SELECTED PASSAGE
Managing a Cluster Grid
In many cluster grid environments, large numbers of identically configured systems exist, providing opportunities to minimize administration time by taking advantage of diagnostic and automated installation tools.
SunVTS Software
SunVTS software can be used to perform hardware testing on a new node before the node is put into production. It can also be used on a regular basis for routine hardware checkups, or used to investigate a malfunctioning node. Many separate tests are included in the SunVTS application. Each test is a separate process from the SunVTS kernel. Tests are provided for processor, memory, network, communication, storage and peripheral devices.
When SunVTS software is started, the SunVTS kernel automatically probes the system kernel to identify which hardware devices are installed, and displays the testable devices in the SunVTS UI. This provides a quick check of the hardware configuration, and only those tests applicable to that system are displayed. During testing, the hardware tests send the test status and messages to the SunVTS kernel through interprocess communication protocols. The kernel passes the status to the user interface and logs the messages.

DATA RECORDS
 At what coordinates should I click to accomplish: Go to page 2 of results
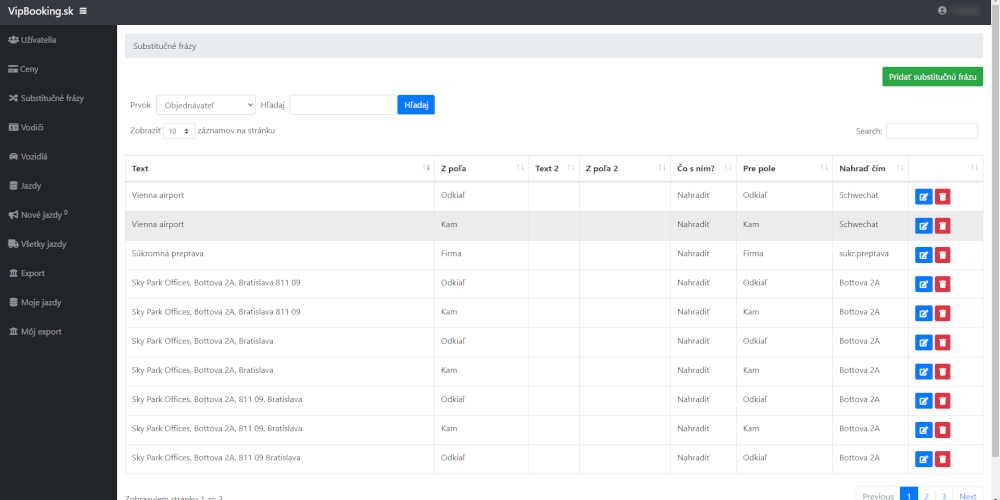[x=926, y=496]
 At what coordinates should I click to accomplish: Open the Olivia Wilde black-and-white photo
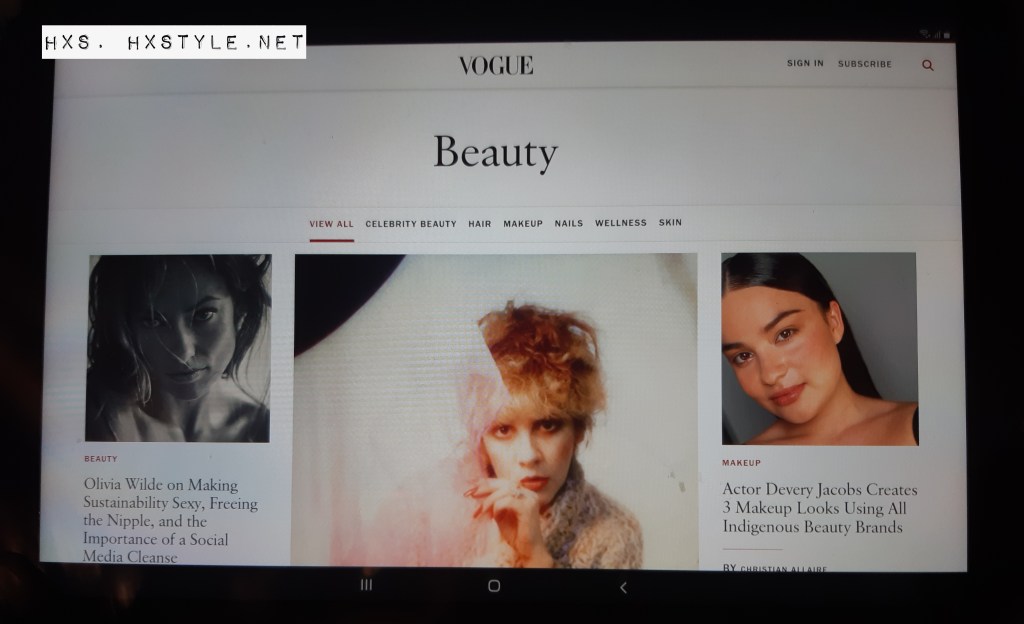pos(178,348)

==

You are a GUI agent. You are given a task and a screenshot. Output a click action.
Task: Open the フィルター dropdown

WORK TASK
Reproduce the SunVTS passage word for word, beginning at the words "When SunVTS software" and stopping after "logs the messages.". The records play no part in this work.

ANSWER TO THIS EXERCISE
When SunVTS software is started, the SunVTS kernel automatically probes the system kernel to identify which hardware devices are installed, and displays the testable devices in the SunVTS UI. This provides a quick check of the hardware configuration, and only those tests applicable to that system are displayed. During testing, the hardware tests send the test status and messages to the SunVTS kernel through interprocess communication protocols. The kernel passes the status to the user interface and logs the messages.